The interdependent pathophysiology of obesity and comorbid conditions are relevant to treatment efficacy and have informed an interdisciplinary approach to obesity treatment in recent years, including the development of single treatments for multiple indications and combination interventions. Indeed, in a 2023 ICON survey of more than 100 professionals engaged in obesity-related clinical research, only 37% reported studying obesity alone. The indications most commonly included in obesity-related research were reported to be diabetes (55%), metabolic disease (48%), mental health (39%) and cardiovascular disease (38%).

Multi-indication Trials

Historically, drug development proceeded one indication at a time, from diabetes to weight loss and MASH indications. But, encouraged by the recent approval of GLP-1 receptor agonists for obesity – in addition to type 2 diabetes, and an improved understanding of the shared pathophysiology of obesity and other comorbid conditions – that has begun to shift. In the ICON survey, 50% of respondents reported employing multi-indication studies in their obesity-related trials.

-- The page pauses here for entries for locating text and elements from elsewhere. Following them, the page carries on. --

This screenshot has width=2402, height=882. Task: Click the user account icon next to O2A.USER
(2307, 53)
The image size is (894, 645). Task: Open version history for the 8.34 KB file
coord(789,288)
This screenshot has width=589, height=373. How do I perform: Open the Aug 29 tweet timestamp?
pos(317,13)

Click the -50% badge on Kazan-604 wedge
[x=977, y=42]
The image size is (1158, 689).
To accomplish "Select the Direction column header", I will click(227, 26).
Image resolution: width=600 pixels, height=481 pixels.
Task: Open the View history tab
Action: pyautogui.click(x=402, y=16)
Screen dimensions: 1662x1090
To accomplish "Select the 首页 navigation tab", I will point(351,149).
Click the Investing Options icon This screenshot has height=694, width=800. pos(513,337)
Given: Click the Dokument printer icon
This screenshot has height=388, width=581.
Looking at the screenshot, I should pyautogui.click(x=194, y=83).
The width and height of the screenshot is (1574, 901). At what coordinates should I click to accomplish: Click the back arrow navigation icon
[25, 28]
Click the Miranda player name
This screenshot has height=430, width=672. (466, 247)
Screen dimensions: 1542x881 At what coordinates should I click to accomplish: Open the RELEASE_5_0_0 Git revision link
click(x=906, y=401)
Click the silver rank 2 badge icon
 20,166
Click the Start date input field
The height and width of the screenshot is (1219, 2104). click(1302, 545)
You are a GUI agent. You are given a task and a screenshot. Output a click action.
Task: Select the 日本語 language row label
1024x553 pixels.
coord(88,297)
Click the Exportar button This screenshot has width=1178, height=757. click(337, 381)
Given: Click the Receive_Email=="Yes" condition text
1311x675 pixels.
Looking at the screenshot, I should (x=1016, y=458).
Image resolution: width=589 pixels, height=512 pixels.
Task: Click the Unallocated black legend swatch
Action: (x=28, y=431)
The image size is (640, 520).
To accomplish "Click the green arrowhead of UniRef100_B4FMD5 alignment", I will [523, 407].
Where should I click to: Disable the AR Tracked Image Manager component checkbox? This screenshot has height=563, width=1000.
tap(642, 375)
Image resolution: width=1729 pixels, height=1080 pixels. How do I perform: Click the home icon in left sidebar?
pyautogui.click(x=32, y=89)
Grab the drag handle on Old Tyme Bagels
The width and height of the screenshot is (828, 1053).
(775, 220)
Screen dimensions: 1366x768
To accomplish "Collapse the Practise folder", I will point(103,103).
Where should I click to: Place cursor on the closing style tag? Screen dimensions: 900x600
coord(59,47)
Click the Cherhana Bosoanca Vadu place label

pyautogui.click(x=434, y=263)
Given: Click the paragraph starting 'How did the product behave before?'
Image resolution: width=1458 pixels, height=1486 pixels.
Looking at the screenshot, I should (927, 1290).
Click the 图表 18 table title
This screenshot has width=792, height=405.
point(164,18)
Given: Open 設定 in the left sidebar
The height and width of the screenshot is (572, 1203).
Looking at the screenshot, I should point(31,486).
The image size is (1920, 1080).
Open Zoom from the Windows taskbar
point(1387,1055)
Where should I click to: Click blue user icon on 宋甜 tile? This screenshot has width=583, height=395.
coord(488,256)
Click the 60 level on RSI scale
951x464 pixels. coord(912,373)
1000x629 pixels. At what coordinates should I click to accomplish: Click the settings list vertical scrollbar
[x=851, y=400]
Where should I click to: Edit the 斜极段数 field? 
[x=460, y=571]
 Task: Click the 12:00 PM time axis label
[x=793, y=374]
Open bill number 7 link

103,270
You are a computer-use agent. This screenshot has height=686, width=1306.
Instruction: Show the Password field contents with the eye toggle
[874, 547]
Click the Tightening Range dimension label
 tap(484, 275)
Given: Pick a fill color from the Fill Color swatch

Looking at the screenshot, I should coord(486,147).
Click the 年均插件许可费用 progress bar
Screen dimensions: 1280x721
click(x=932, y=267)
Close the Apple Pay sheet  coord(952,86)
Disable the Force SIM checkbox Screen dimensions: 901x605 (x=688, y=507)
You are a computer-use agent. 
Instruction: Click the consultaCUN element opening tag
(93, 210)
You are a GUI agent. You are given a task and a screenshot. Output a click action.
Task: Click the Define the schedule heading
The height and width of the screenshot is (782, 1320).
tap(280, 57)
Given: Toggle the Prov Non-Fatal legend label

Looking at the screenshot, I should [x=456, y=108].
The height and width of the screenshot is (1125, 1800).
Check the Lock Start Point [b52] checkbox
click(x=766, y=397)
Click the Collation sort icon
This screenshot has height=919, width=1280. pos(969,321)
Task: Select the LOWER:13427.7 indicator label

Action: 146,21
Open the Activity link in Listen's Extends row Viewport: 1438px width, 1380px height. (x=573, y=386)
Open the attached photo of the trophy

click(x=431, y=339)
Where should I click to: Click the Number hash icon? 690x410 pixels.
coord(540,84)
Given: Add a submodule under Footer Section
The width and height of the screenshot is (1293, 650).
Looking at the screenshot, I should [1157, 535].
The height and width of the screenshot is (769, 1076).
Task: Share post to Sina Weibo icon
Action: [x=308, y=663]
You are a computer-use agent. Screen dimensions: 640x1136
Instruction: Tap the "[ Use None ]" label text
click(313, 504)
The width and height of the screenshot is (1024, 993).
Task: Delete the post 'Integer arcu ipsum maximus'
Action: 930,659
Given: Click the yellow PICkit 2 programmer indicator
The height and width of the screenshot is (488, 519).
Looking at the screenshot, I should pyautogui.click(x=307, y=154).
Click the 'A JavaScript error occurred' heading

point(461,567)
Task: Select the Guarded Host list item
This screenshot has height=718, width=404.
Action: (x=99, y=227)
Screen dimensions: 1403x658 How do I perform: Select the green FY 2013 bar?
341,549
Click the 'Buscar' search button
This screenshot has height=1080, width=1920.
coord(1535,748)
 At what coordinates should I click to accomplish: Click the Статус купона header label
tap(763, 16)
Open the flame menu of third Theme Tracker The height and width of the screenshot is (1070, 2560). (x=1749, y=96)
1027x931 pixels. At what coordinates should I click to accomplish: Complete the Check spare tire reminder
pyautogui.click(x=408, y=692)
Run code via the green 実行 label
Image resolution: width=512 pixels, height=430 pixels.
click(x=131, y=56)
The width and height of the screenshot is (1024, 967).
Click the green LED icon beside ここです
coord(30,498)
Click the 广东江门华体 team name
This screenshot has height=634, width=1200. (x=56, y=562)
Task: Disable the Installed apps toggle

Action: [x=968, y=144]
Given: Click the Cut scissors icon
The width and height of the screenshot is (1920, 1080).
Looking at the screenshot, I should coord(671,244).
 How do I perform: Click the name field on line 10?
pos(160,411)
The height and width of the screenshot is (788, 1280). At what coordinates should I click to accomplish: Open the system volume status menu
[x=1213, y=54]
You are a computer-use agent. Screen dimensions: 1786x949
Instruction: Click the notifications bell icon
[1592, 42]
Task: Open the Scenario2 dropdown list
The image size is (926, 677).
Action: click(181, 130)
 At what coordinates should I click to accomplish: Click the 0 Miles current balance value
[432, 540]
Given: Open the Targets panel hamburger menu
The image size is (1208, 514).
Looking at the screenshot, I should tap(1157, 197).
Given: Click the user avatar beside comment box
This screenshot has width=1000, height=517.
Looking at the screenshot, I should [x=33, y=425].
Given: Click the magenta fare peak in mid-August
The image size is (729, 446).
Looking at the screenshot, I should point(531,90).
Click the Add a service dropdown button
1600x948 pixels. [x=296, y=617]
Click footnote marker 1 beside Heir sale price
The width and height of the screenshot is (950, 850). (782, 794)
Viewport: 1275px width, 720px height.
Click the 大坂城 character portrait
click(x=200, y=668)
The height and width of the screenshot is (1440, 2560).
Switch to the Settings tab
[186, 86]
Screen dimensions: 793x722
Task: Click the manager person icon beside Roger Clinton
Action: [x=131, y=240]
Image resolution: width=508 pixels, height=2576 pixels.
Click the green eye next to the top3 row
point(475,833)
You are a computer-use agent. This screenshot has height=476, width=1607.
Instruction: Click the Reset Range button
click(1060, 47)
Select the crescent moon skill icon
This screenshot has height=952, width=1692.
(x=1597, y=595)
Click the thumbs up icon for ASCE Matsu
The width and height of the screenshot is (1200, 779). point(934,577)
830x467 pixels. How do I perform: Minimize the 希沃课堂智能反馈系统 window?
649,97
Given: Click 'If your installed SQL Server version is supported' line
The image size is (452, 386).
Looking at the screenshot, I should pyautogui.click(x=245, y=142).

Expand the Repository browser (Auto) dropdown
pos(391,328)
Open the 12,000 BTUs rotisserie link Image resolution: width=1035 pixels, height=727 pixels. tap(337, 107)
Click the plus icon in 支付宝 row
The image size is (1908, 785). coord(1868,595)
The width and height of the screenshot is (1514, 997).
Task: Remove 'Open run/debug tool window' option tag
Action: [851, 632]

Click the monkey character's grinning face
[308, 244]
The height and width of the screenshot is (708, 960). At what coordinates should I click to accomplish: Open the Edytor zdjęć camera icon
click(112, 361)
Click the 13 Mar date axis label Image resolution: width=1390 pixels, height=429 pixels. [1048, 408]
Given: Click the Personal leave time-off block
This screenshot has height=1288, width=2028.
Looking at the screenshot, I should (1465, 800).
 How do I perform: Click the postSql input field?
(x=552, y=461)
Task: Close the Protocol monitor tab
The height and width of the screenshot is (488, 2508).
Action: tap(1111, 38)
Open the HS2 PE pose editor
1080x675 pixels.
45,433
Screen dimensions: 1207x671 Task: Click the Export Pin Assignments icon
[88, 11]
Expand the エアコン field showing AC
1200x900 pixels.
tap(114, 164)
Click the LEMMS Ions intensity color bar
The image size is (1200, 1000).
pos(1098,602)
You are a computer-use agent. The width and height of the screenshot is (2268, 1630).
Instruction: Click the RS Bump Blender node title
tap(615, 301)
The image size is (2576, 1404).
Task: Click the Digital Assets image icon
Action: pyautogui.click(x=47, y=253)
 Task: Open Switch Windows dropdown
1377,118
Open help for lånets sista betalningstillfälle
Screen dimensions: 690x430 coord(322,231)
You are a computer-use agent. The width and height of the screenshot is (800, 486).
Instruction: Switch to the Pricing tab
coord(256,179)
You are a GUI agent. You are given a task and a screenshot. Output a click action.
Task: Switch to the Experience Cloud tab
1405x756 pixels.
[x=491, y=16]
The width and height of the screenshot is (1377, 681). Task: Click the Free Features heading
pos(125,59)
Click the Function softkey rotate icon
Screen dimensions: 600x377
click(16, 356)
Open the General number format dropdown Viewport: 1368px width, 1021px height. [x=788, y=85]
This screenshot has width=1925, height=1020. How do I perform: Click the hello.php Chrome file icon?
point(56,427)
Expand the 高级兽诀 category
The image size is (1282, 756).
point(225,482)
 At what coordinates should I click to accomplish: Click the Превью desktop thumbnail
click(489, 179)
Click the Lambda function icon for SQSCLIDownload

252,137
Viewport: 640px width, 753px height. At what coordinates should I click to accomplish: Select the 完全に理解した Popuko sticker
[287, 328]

Innovative approaches to trial design are often needed to demonstrate a treatment’s efficacy for multiple indications. Here, sponsors may benefit from the use of master protocols, which are constructed to include multiple sub-studies, which have an overarching set of procedures to improve efficiency, such as inclusion of a common screening protocol or the sharing of control subjects. Master protocols with a basket trial design are well suited for multi-indication treatments across the obesity-related spectrum of diseases or for subtypes of a single disease, which have a common molecular characteristic.2

The Need for Long-term Follow-up

In the ICON survey, 44% of respondents reported that long-term follow-up was the biggest challenge in obesity-related clinical trials, Longer-term studies are needed to determine treatment effects on clinical events linked to obesity-related comorbidities, including major adverse cardiovascular events (MACE), chronic kidney disease and the onset of diabetes. This information is crucial for assessing the cost effectiveness of new treatments and will be required to compete with products that have proven outcome benefits.